O grande destaque recai sobre o setor leiteiro. Embora o repasse ao produtor ainda não tenha acompanhado integralmente a valorização nas gôndolas, onde o leite longa vida subiu 17% e o leite em pó 8,8% , a tendência é de melhora na remuneração do campo nos próximos meses.
De acordo com o médico veterinário e analista do Deral Thiago De Marchi, o descompasso ocorre devido aos ritos de pagamento das indústrias, mas o cenário de preços elevados no varejo (média de R$ 4,52) deve elevar o valor pago pelo litro entregue. As informações foram publicadas pela Agência Estadual de Notícias.
Além do leite, o boletim destaca a robustez das proteínas animais. A suinocultura paranaense registrou um crescimento impressionante de 57,7% na produção na última década, atingindo 1,23 milhão de toneladas em 2025. Já a avicultura mantém a liderança nacional, com o Paraná respondendo por 42,9% do volume de carne de frango exportado pelo Brasil, em um bimestre que rendeu US$ 1,788 bilhão ao país.

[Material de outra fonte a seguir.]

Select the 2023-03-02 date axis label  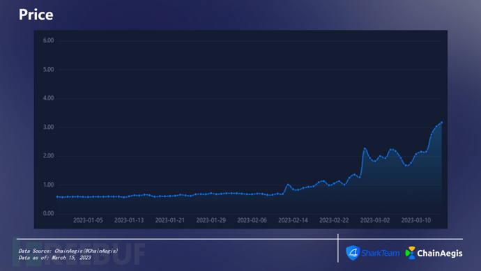[x=375, y=220]
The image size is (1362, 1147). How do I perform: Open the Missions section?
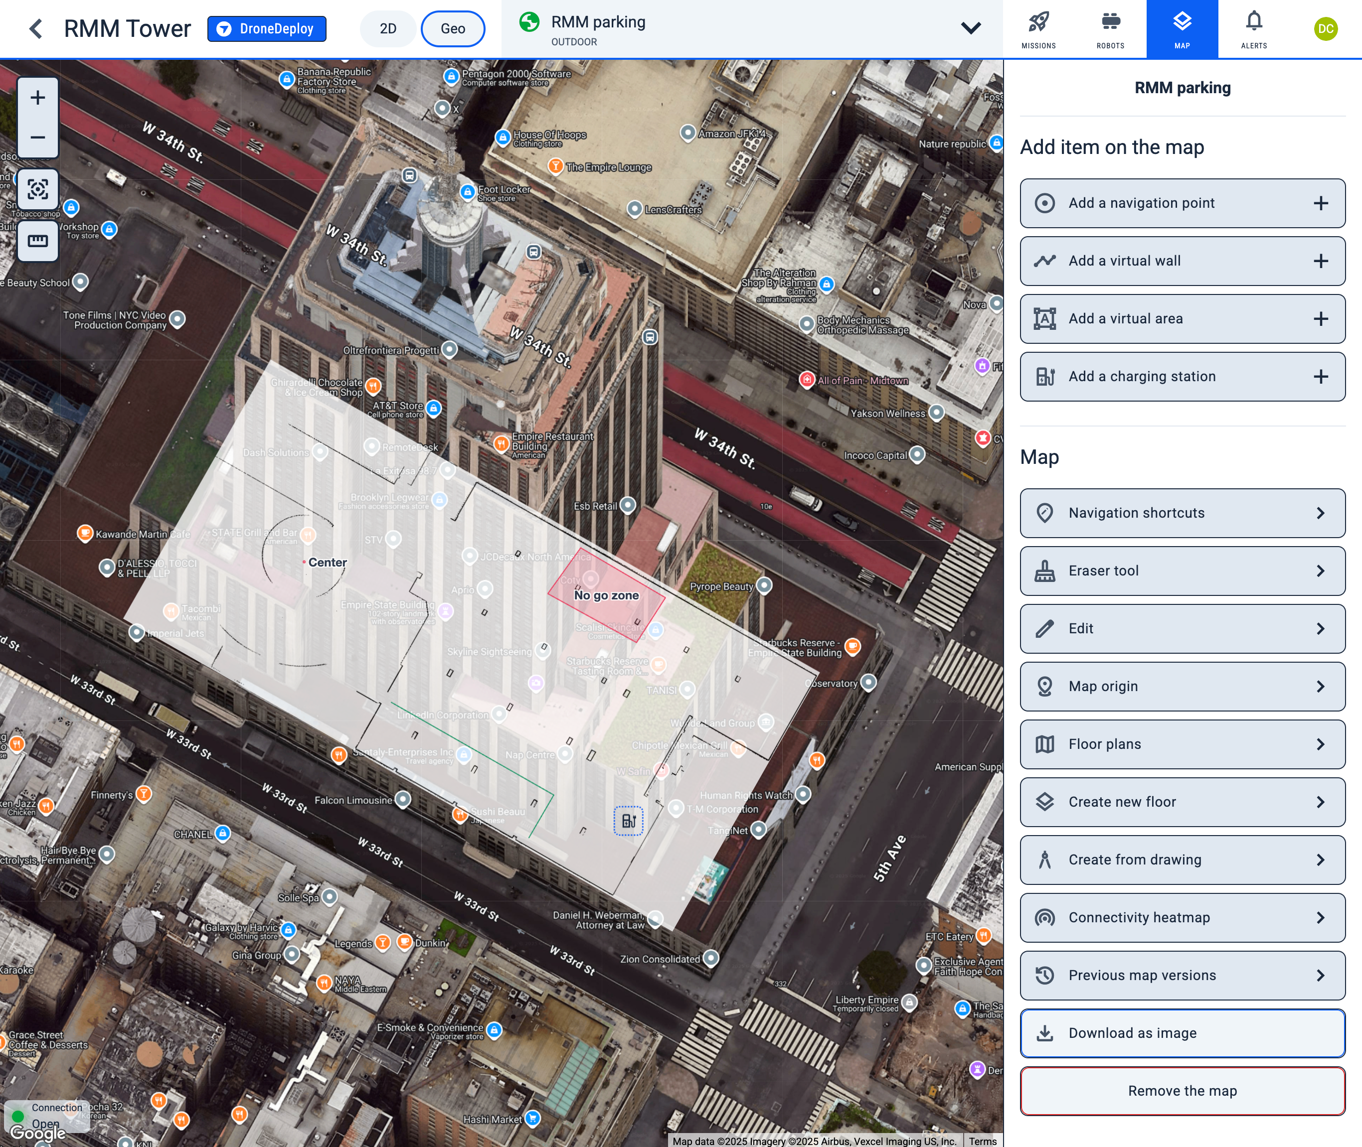tap(1039, 29)
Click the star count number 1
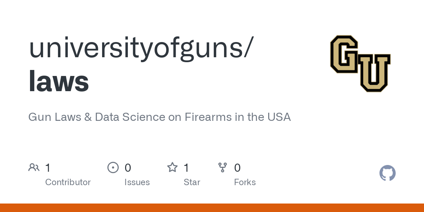The image size is (424, 212). tap(186, 168)
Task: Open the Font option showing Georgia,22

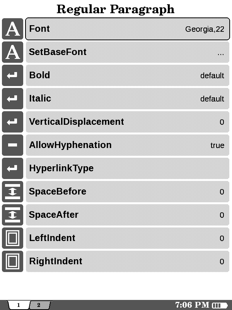Action: pos(128,29)
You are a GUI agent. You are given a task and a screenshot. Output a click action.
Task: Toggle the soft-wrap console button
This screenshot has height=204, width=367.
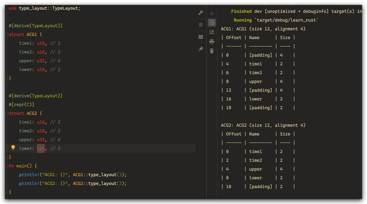pos(212,23)
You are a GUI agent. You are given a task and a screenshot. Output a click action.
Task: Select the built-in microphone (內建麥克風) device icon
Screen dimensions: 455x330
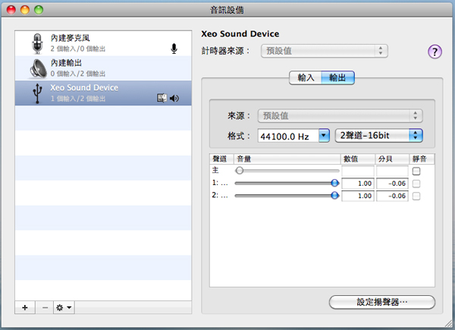(36, 43)
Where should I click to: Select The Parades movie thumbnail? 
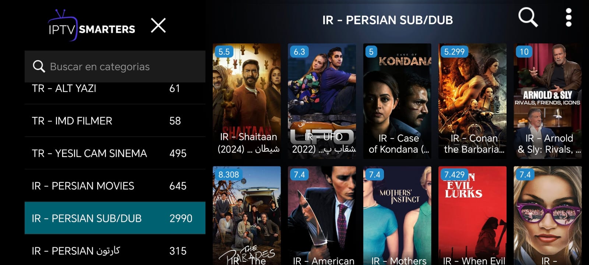(x=247, y=216)
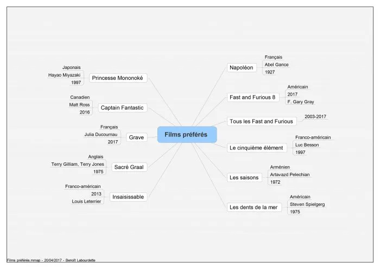Click the Hayao Miyazaki subtopic
Screen dimensions: 380x269
64,75
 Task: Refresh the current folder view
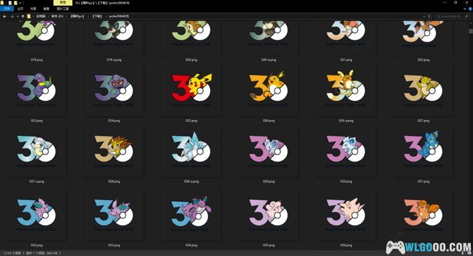pos(429,16)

DESAFIOS NO MILHO E ESTRATÉGIA NA MANDIOCA
Nem todos os setores avançam sem obstáculos. O plantio da segunda safra de milho está praticamente encerrado (99%), mas o clima adverso em março, marcado por calor e chuvas irregulares, colocou 9% das lavouras em condições medianas ou ruins. Já na mandiocultura, a estratégia é de resiliência. Com preços 21% menores que no ano passado, produtores optam por manter o cultivo para um segundo ciclo, visando ganho de produtividade para superar as margens estreitas.
LEIA ABAIXO UM RESUMO DA NOTÍCIA
- Recuperação do Leite: A alta de até 17% no varejo sinaliza um aumento iminente na remuneração dos produtores paranaenses, após os ajustes de prazos industriais.
- Eficiência na Proteína: A suinocultura cresceu 57,7% em dez anos com foco em animais mais pesados, enquanto a exportação de frango e perus registra forte alta em faturamento.
- Alertas Climáticos: O milho safrinha enfrenta riscos após um mês de março seco e quente, o que pode impactar o volume final da colheita em 2026.